Story URL: http://news.medill.northwestern.edu/washington/news.aspx?id=129353
Story Retrieval Date: 5/20/2013 2:43:35 PM CST
According to an analysis of Department of Defense travel expense documents by Medill News Service and the Center for Public Integrity, Dr. Timothy R. Kuklo traveled for Medtronic when he was a staff surgeon and later the director of orthopedic surgery at Walter Reed Army Medical Center in Washington. Before retiring from the Army in March 2007, he had taken trips costing nearly $14,000 on Medtronic’s tab.
Kuklo, 48, made false claims in a British medical journal published last year that a bone graft product sold by Medtronic was more effective in treating leg injuries in wounded soldiers at Walter Reed than doctors there actually witnessed.
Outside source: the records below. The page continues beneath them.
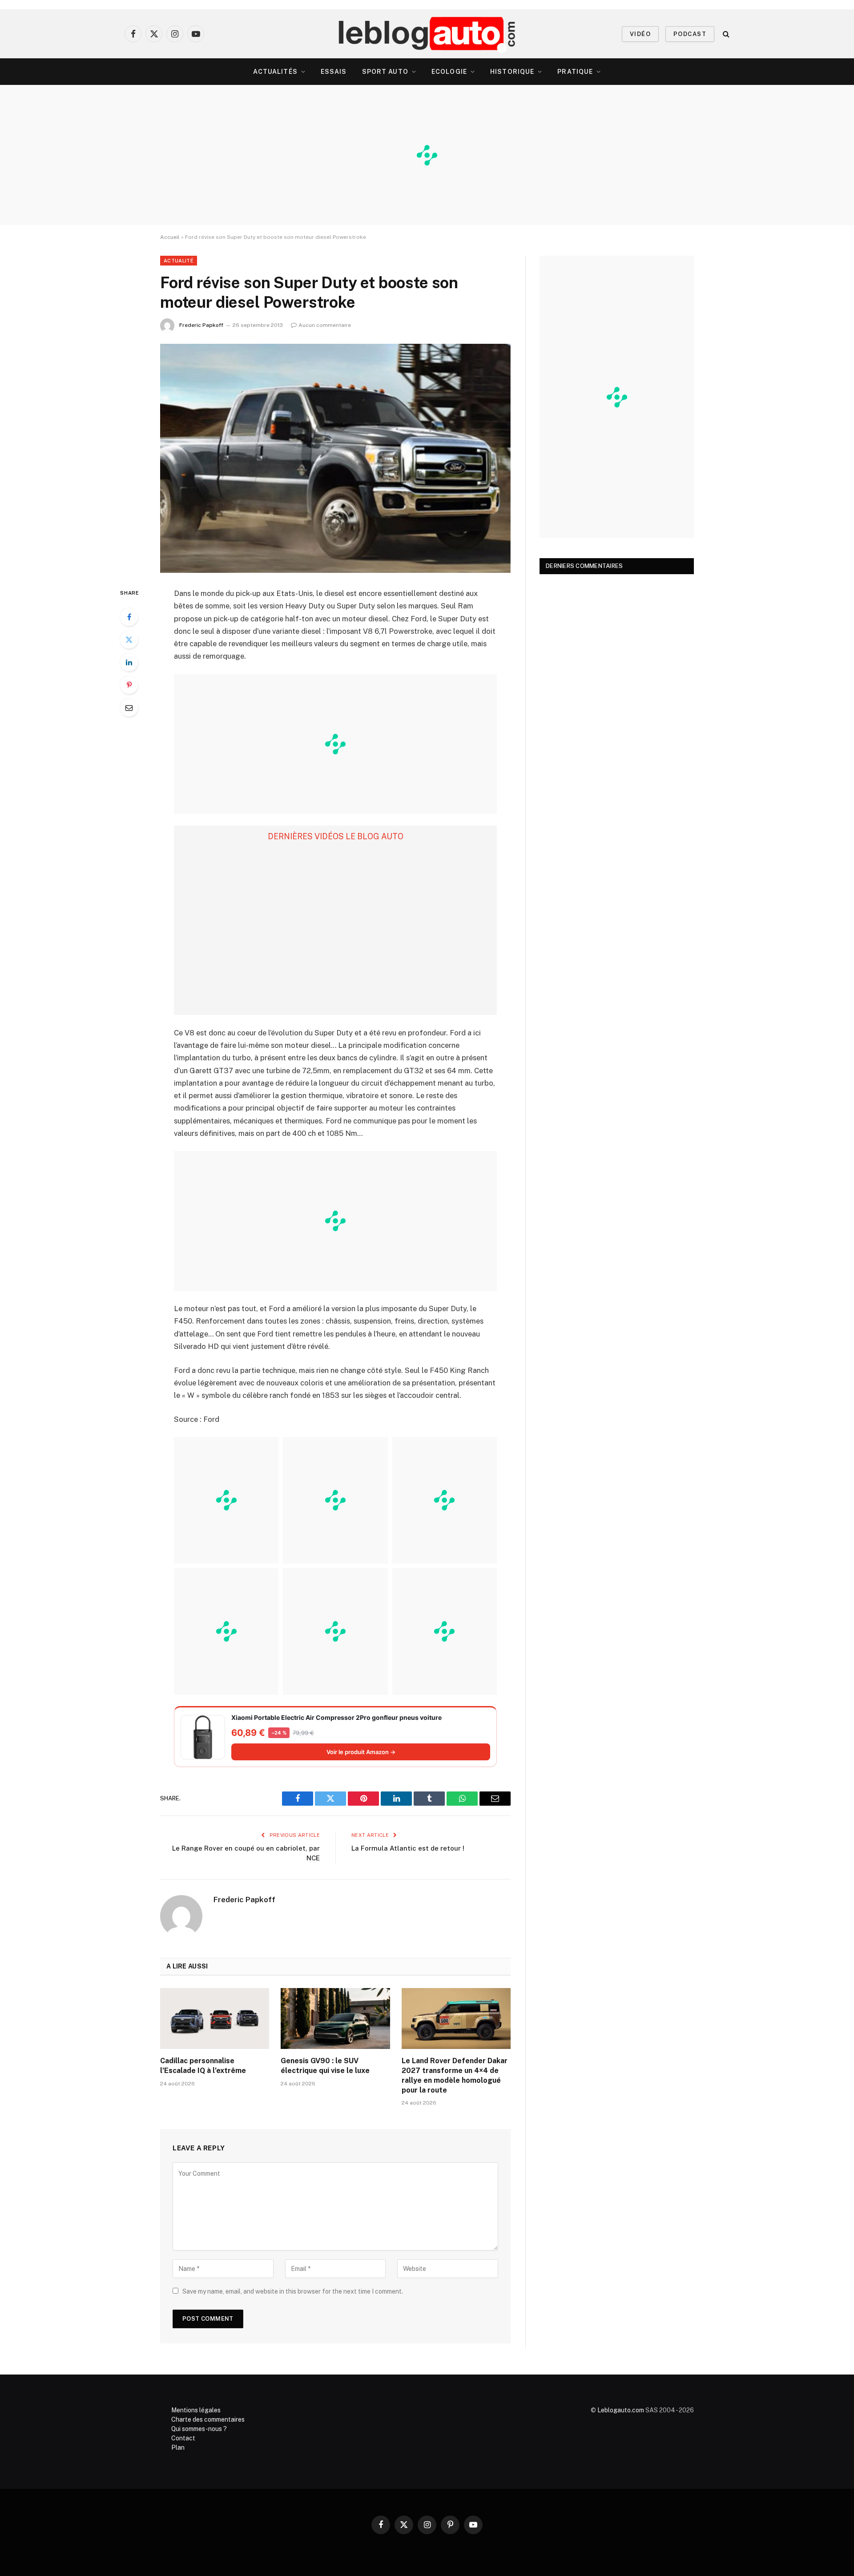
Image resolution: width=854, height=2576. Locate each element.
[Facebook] (129, 617)
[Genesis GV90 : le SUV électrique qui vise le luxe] (335, 2018)
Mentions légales (196, 2410)
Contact (183, 2438)
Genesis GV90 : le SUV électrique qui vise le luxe (325, 2066)
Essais (334, 71)
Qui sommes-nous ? (199, 2428)
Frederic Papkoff (201, 325)
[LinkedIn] (129, 662)
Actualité (178, 260)
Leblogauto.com (620, 2410)
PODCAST (689, 34)
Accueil (170, 237)
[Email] (129, 707)
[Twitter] (129, 639)
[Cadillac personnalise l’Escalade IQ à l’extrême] (214, 2018)
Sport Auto (385, 71)
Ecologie (449, 71)
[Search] (725, 34)
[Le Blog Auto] (427, 33)
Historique (512, 71)
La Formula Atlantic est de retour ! (407, 1848)
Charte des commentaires (208, 2419)
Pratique (575, 71)
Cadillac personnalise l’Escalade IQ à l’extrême (203, 2066)
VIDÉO (640, 34)
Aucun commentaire (324, 325)
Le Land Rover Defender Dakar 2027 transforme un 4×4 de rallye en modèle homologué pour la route (455, 2075)
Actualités (275, 71)
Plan (178, 2447)
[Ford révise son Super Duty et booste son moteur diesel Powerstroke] (335, 458)
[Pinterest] (129, 685)
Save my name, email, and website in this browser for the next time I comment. (292, 2291)
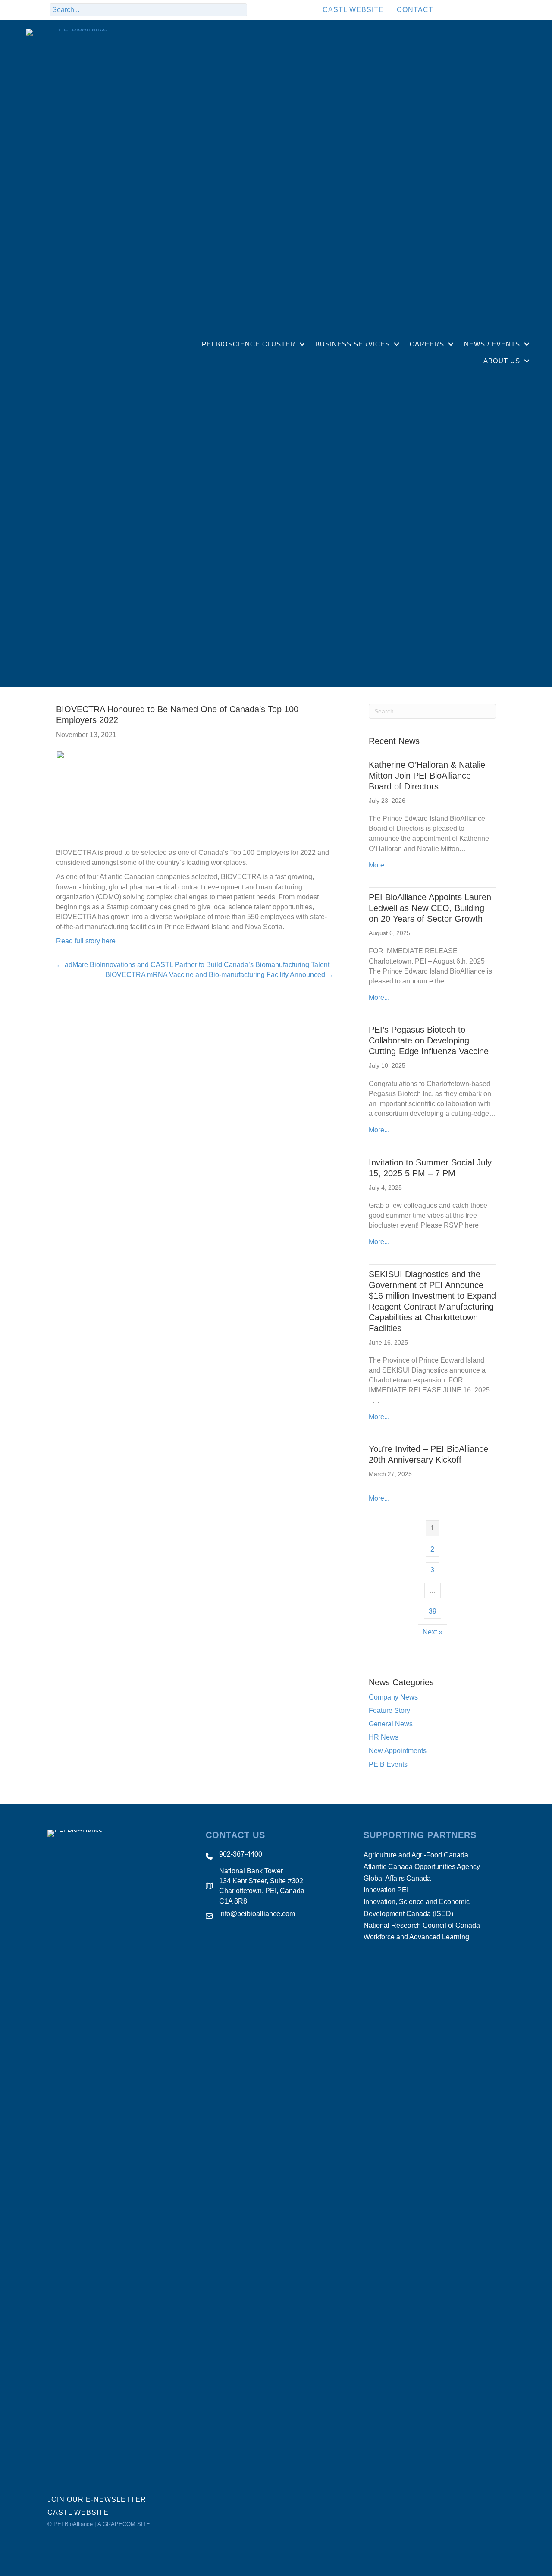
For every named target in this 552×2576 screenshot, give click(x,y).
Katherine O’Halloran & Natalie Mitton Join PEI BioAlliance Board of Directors (427, 775)
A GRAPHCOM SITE (123, 2524)
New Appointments (398, 1750)
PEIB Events (388, 1764)
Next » (432, 1632)
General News (391, 1724)
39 (432, 1611)
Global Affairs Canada (397, 1878)
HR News (383, 1737)
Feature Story (389, 1710)
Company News (393, 1697)
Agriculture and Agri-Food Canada (416, 1855)
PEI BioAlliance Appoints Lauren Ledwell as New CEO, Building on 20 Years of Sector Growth (430, 908)
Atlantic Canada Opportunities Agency (422, 1866)
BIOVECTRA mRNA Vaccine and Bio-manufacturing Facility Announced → (219, 974)
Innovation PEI (386, 1890)
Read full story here (86, 941)
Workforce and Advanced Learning (416, 1937)
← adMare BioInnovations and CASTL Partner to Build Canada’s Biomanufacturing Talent (192, 964)
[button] (258, 10)
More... (379, 865)
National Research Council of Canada (422, 1925)
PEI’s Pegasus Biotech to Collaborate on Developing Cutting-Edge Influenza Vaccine (429, 1040)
This week Walter Reed officials released documents that confirmed a New York Times report that the hospital had conducted an investigation into Kuklo’s study and discovered that the number of patients and injuries he cited were greater than reported by the hospital.
Of Kuklo’s 16 Medtronic-sponsored trips while in the Army, the two most expensive trips were in 2002, one to Scottsdale, Ariz., costing $1,335 and one to Chicago totaling $1,325. He also took trips to Denver, Dallas, San Francisco, three others to Chicago and two to Memphis.
Kuklo has given speeches to doctors around the country on the merits of Medtronic’s bone graft product Infuse, the same product he falsely claimed had a 92 percent success rate in healing shattered legs of wounded soldiers injured in Iraq, and Medtronic has supported his research, the Times reported.
Kuklo’s study was retracted in March after paper’s publisher, The Journal of Bone and Joint Surgery, received notification from Walter Reed questioning the validity of the report’s conclusions.
“It was further disclosed that much of the paper was essentially false,” the retraction read.
Additionally, four doctors listed as co-authors on the report said they had not seen the manuscript prior to publication, and their signatures were forged on the article before its submission. Lt. Colonel Romney Andersen, one of the listed co-authors, had originally notified Walter Reed officials of his concerns about Kuklo’s study.
“None of the others listed in the article had ever seen the article until it appeared in publication,” reads a December 2008 letter from a Walter Reed investigator to the president and CEO of Medtronic. “Once the article was reviewed by the other alleged co-authors, there were a number of serious questions raised by them about the validity of the information and the conclusions made in the article.”
Calls to Kuklo and Medtronic were not immediately returned.
In his study, Kuklo looked at 129 soldiers with lower leg injuries – all male and between the ages of 20 and 42 – and reported that those treated with Infuse had a success rate of 16 percentage points higher than those who had more conventional treatment, according to an abstract of the study. Infuse releases a bone-growth protein found naturally in the human body and encourages the body’s own bone-building processes.
A Medtronic spokeswoman told The New York Times that the company had not financed Kuklo’s study.
In 2006, the Justice Department accused Medtronic of making illegal payoffs to doctors for using its spinal devices. The company reached a $40 million settlement with the federal government but denied any wrongdoing.
Kuklo is an associate professor of orthopedic surgery at Washington University in St. Louis. He graduated from the U.S. Military Academy at West Point in 1983 and went on to attend medical school at the University of Connecticut and law school at Georgetown University. He worked at Walter Reed until his retirement from the military.
Washington University will conduct its own independent investigation of Kuklo, the executive summary of the Walter Reed investigation says. Walter Reed also noted that there is no pending litigation involving the allegations against Kuklo.